Debugging in real time has not been possible since "bond-out" CPUs went out of fashion, in the 1990s.
I used to have a Japanese ICE (in circuit emulator) for the Z180 (cost about £10k) which had a trace buffer of a few k words, so you could trace a whole ISR in real time; the CPU knew nothing about it.
We also had an American-made ICE for the 80x286, which was a full length doubled-up ISA card in a 25MHz Compaq PC, which did something similar. Cost well into 4 digits. Wonderful for tracing code around dongles (which often used timers to detect single step debugging attempts)
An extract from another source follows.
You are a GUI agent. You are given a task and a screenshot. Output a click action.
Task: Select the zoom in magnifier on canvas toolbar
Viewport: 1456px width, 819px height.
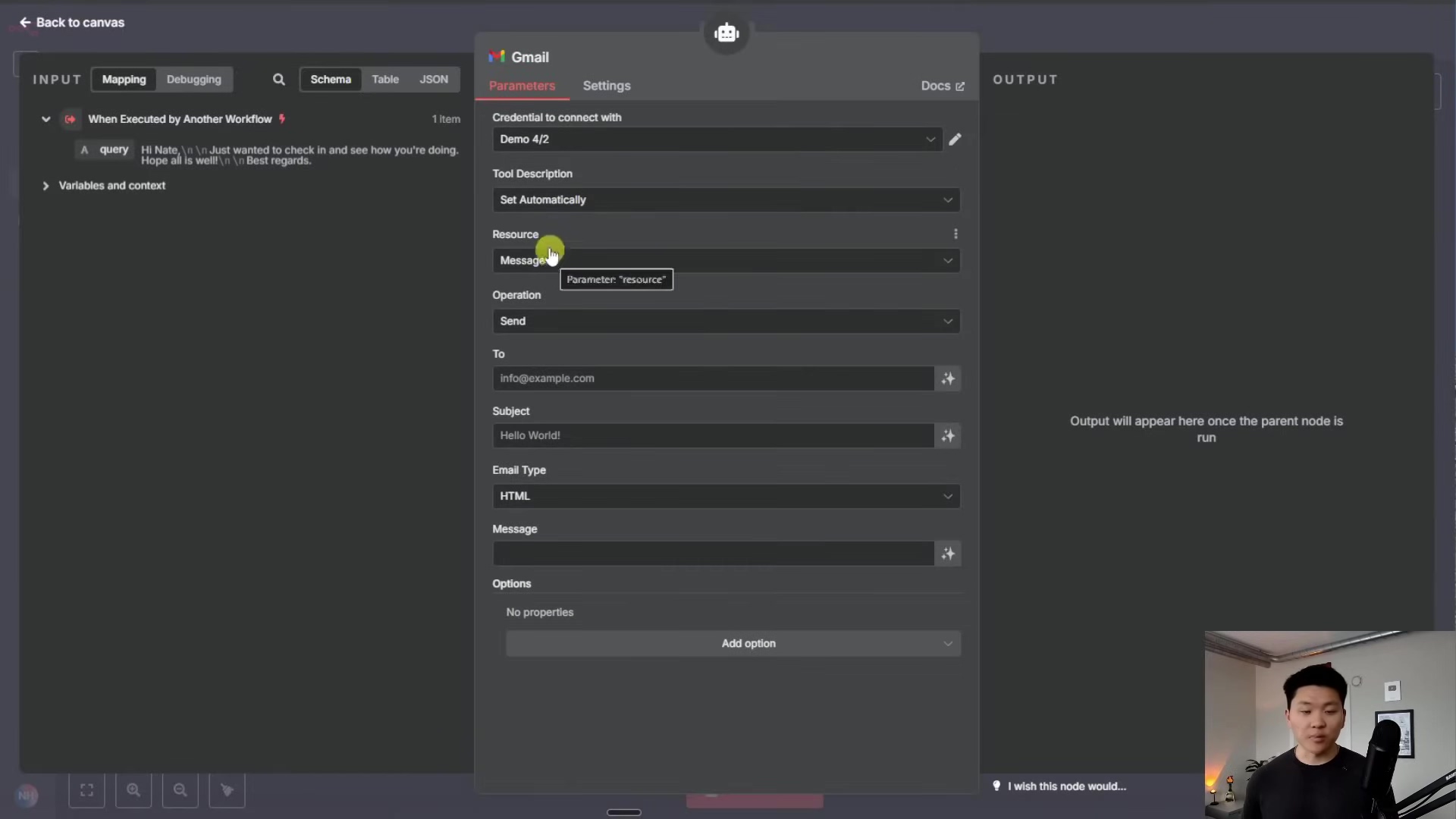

Faster CPUs put an end to all this. Tektronix tried for a while to make logic analyser features which did a similar job, with code disassembly, symbol listing, etc. I stopped following that a long while ago. On-chip caches killed that off.
None of these debuggers we are talking about here are anywhere near real time, because they use a hardware address match (a feature of the CPU) and then extract data via a serial interface running at some MHz (JTAG or SWD; not sure of the difference, if any). Some debuggers can do a "trace" by setting a new breakpoint to the next instruction and running to it, but this isn't real time; it is something like 100x or 1000x slower.
The main feature, arguably, of the expensive Seggers (not the EDU) is that they can dynamically patch jump instructions into the CPU FLASH and use this to deliver an unlimited number of "hardware" breakpoints. The 32F417 I am using has on chip support for 5, which is normally OK but if you exceed it, the debugger blows up and you have to reload the code and start again.